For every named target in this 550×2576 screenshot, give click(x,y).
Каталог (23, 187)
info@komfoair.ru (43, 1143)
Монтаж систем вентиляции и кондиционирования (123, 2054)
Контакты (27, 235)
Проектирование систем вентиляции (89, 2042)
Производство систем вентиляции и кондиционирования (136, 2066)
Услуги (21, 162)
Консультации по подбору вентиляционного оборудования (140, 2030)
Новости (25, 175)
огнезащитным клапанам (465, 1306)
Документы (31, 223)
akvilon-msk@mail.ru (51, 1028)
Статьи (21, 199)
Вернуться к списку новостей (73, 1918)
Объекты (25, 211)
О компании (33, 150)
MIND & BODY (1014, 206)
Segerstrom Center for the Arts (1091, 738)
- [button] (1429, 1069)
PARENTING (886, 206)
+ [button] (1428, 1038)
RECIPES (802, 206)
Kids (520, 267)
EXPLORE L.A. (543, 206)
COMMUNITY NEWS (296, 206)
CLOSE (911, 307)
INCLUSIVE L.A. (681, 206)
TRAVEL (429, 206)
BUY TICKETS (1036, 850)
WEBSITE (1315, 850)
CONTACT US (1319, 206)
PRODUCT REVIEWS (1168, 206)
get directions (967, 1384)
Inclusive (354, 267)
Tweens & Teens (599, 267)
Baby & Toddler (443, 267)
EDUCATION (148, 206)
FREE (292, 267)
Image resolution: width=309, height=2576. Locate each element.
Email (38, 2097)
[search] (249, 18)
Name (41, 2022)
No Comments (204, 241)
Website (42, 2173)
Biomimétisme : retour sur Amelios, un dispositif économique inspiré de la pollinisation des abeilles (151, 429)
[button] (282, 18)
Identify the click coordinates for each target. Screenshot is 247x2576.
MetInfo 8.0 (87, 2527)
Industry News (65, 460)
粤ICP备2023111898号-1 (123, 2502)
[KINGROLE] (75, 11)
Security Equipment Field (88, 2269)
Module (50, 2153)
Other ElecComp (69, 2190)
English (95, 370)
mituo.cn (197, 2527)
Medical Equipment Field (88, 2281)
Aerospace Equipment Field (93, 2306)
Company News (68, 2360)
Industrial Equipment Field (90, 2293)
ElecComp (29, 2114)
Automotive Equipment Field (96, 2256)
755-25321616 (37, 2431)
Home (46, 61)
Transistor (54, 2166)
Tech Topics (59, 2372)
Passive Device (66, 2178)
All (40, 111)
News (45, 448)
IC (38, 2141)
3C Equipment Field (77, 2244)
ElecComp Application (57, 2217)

========

= Problem statement =
Repeat the full set of records exactly.

= Answer box =
For every named target in this 550×2576 screenshot, give click(x,y).
Каталог (23, 187)
info@komfoair.ru (43, 1143)
Монтаж систем вентиляции и кондиционирования (123, 2054)
Контакты (27, 235)
Проектирование систем вентиляции (89, 2042)
Производство систем вентиляции и кондиционирования (136, 2066)
Услуги (21, 162)
Консультации по подбору вентиляционного оборудования (140, 2030)
Новости (25, 175)
огнезащитным клапанам (465, 1306)
Документы (31, 223)
akvilon-msk@mail.ru (51, 1028)
Статьи (21, 199)
Вернуться к списку новостей (73, 1918)
Объекты (25, 211)
О компании (33, 150)
MIND & BODY (1014, 206)
Segerstrom Center for the Arts (1091, 738)
- [button] (1429, 1069)
PARENTING (886, 206)
+ [button] (1428, 1038)
RECIPES (802, 206)
Kids (520, 267)
EXPLORE L.A. (543, 206)
COMMUNITY NEWS (296, 206)
CLOSE (911, 307)
INCLUSIVE L.A. (681, 206)
TRAVEL (429, 206)
BUY TICKETS (1036, 850)
WEBSITE (1315, 850)
CONTACT US (1319, 206)
PRODUCT REVIEWS (1168, 206)
get directions (967, 1384)
Inclusive (354, 267)
Tweens & Teens (599, 267)
Baby & Toddler (443, 267)
EDUCATION (148, 206)
FREE (292, 267)
Image resolution: width=309, height=2576. Locate each element.
Email (38, 2097)
[search] (249, 18)
Name (41, 2022)
No Comments (204, 241)
Website (42, 2173)
Biomimétisme : retour sur Amelios, un dispositif économique inspiré de la pollinisation des abeilles (151, 429)
[button] (282, 18)
Identify the click coordinates for each target. Screenshot is 247x2576.
MetInfo 8.0 (87, 2527)
Industry News (65, 460)
粤ICP备2023111898号-1 (123, 2502)
[KINGROLE] (75, 11)
Security Equipment Field (88, 2269)
Module (50, 2153)
Other ElecComp (69, 2190)
English (95, 370)
mituo.cn (197, 2527)
Medical Equipment Field (88, 2281)
Aerospace Equipment Field (93, 2306)
Company News (68, 2360)
Industrial Equipment Field (90, 2293)
ElecComp (29, 2114)
Automotive Equipment Field (96, 2256)
755-25321616 (37, 2431)
Home (46, 61)
Transistor (54, 2166)
Tech Topics (59, 2372)
Passive Device (66, 2178)
All (40, 111)
News (45, 448)
IC (38, 2141)
3C Equipment Field (77, 2244)
ElecComp Application (57, 2217)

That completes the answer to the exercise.